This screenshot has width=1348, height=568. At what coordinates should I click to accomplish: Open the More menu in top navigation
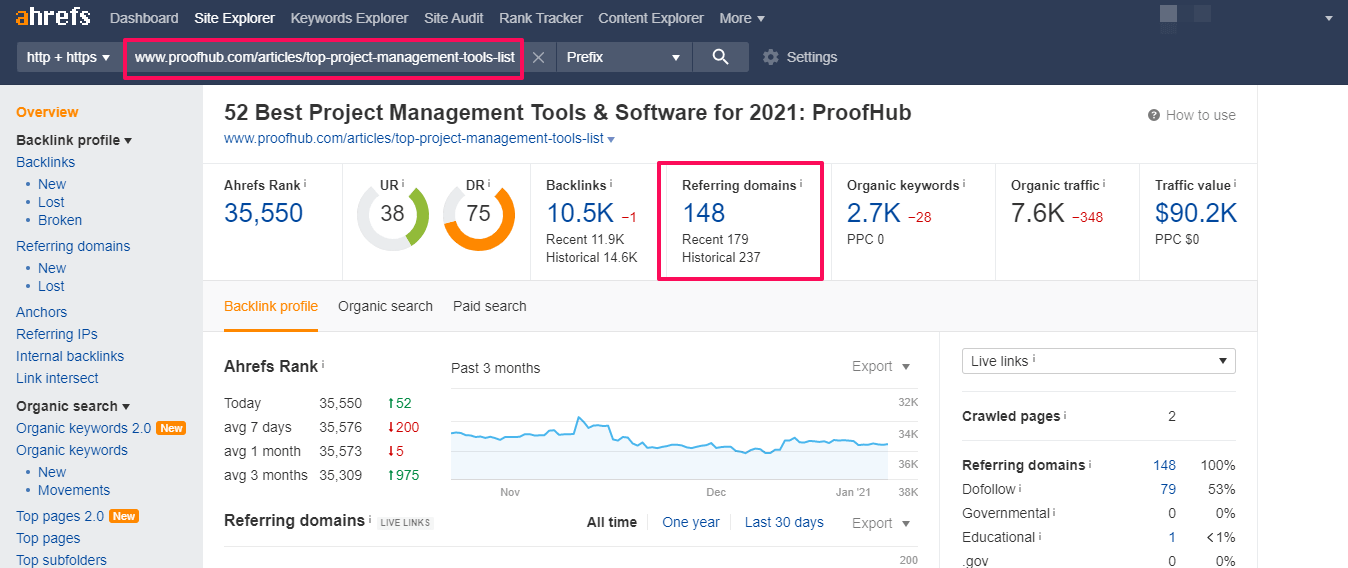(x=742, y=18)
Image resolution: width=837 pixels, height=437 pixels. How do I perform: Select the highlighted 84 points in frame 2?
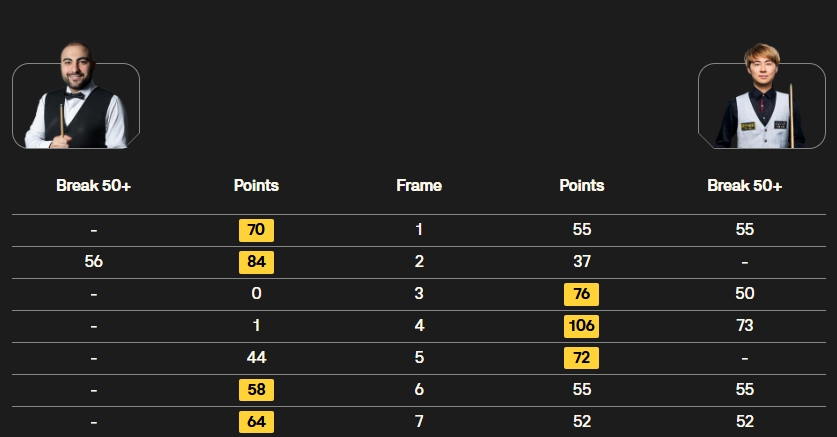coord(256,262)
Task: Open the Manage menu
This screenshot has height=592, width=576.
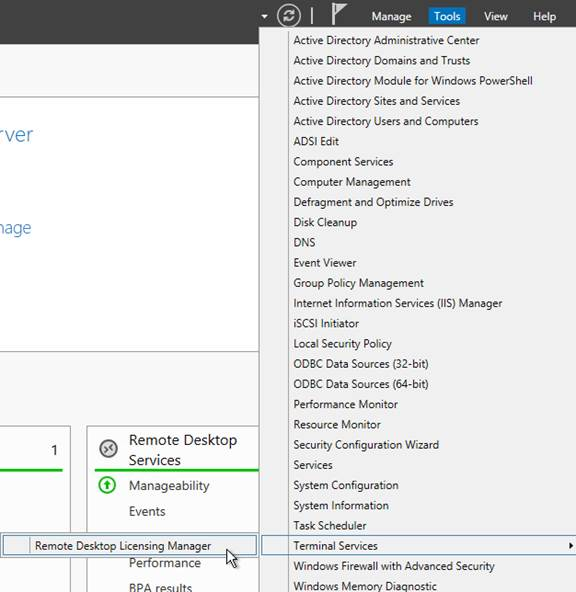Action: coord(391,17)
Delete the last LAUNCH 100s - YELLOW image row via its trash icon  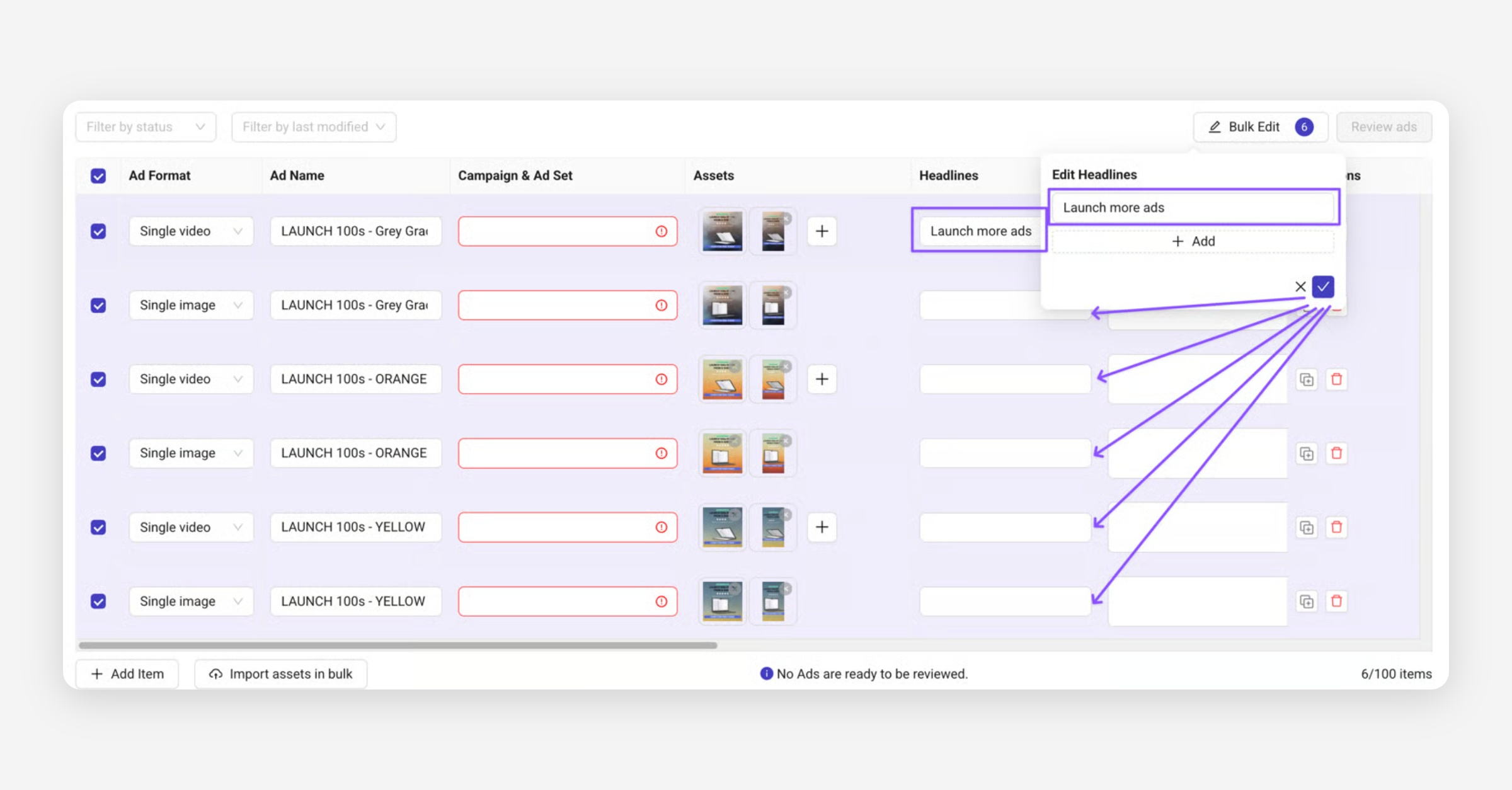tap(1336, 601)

————

■ **YOUR TASK**
Rewrite the listing from its first line through the line with "coord(256,262)", changing "More" to "Settings" and keeping everything else the same. Leave the pictures out of your answer.

■ **TASK OUTPUT**
This screenshot has width=1348, height=568. At what coordinates should I click to accomplish: Open the Settings menu in top navigation
(x=742, y=18)
Image resolution: width=837 pixels, height=437 pixels. How do I perform: Select the highlighted 84 points in frame 2?
coord(256,262)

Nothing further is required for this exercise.